For backup environments with hundreds of terabytes to process, administrators can target their backup policies to a GDA and leverage a common deduplication storage environment for all data protected by those policies.
The GDA accommodates up to 270 concurrent backup jobs and up to 12.8 TB/hour of throughout allowing more backups to complete sooner while putting less pressure on limited backup windows. The GDA global namespace minimises the need to reconfigure complex backup policies and innovative global deduplication technology dynamically load balances policies for performance and capacity management. Consequently, very large data sets can be easily protected with administrative simplicity while maximising overall deduplication efficiency and therefore minimising physical storage footprint.

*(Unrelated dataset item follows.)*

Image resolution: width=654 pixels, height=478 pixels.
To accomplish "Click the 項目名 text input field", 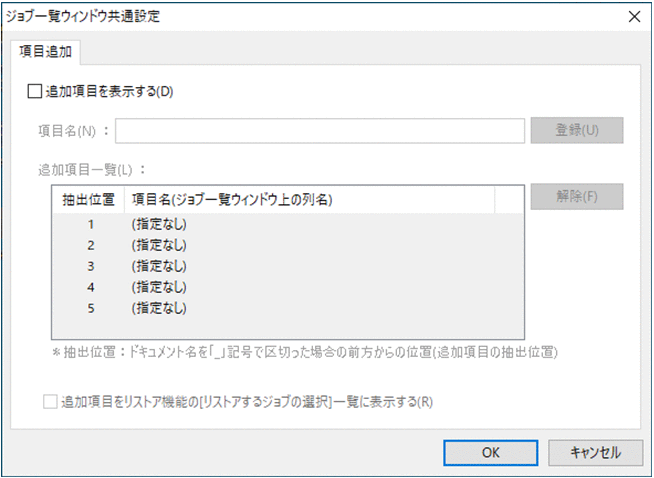I will point(320,131).
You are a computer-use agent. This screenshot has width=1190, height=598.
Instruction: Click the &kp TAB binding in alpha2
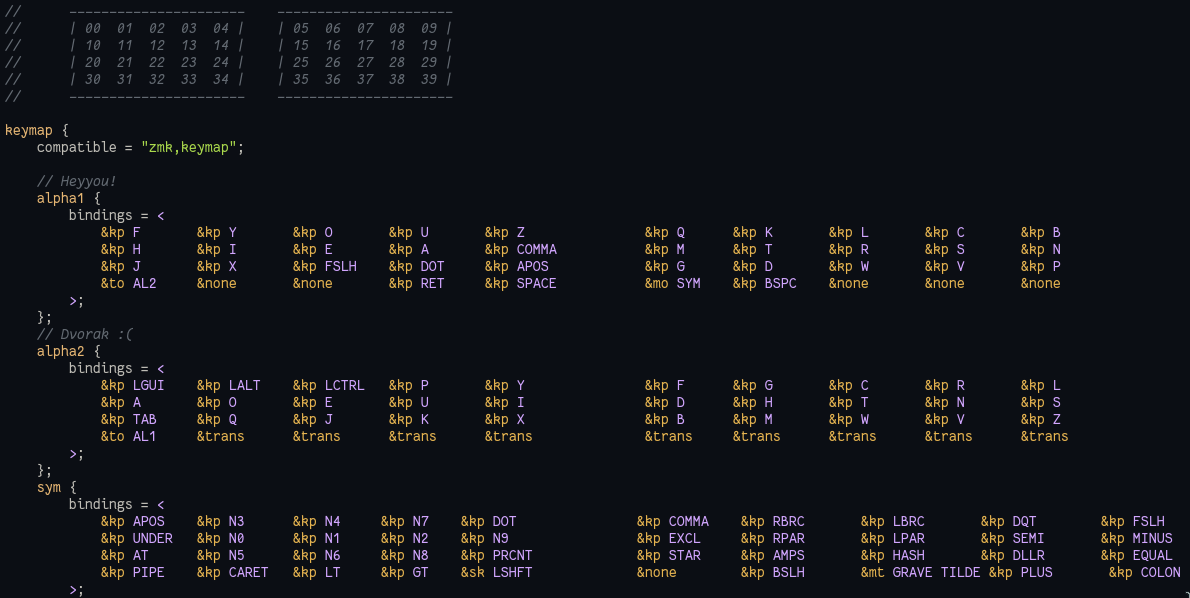coord(128,420)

With the EMC Data Domain Replicator software option, the GDA can automate WAN vaulting for use in disaster recovery (DR), remote office backup, or multi-site tape consolidation. A single GDA can support a replication fan-in of up to 270 remote offices using smaller deduplication storage systems such as the Data Domain DD140 or the DD600 series appliances.
Cross-site deduplication further minimises the required bandwidth since only the first instance of data is transferred across any of the WAN segments between sites. Additionally, for fast offsite protection and consolidation of tape out operations, the GDA provides up to 54 TB/hour of replication throughput.
Like all Data Domain systems, the new GDA is simple to install and flexible enough to be implemented into existing user environments without disruption. Backed by available EMC 24x7x365 enterprise class service, the GDA seamlessly integrates into Symantec NetBackup and Backup Exec backup environments using the EMC Data Domain OpenStorage software option.
“The EMC Data Domain Global Deduplication Array, while very sophisticated under the hood, builds on the mature foundation of the existing Data Domain platform and retains its appliance simplicity,” said Servaas Venter, Acting Country Manager of EMC Southern Africa.
“Its deduplication is in line, it’s blistering fast, and it’s big enough for significant datacenter backup consolidation, but its dynamic load balancing, single deduplication storage pool and namespace and tight integration with backup software means the GDA is easier to operate than competitors who don’t have its scale. EMC has once again moved the dial on disk-based data protection.”
The GDA is based on the same CPU-centric approach to inline data deduplication as all EMC Data Domain systems. Unlike most deduplication approaches that are added as afterthoughts to existing disk arrays, Virtual Tape Libraries (VTLs) or backup software, combined efficiencies of Data Domain include:
• SISL scaling architecture leverages CPU improvements to increase deduplication speed inline while minimizing reliance on disk accesses for performance. Data Domain systems have delivered consistent improvement in throughput performance by nearly 90x and in capacity by more than 225x over the last 6 years. Based on Intel’s CPU roadmap, increased throughput is expected to continue growing significantly in the future.
• High performance inline deduplication for simplicity, to minimize system resources, administration, and internal system process contention.
• Green storage efficiency for a smaller system footprint and lower power consumption.
• Data Domain Data Invulnerability Architecture defends against data integrity issues by providing continuous verification during storage and recovery of data.
The EMC Data Domain Global Duplication Array will be generally available in the 2nd quarter of 2010.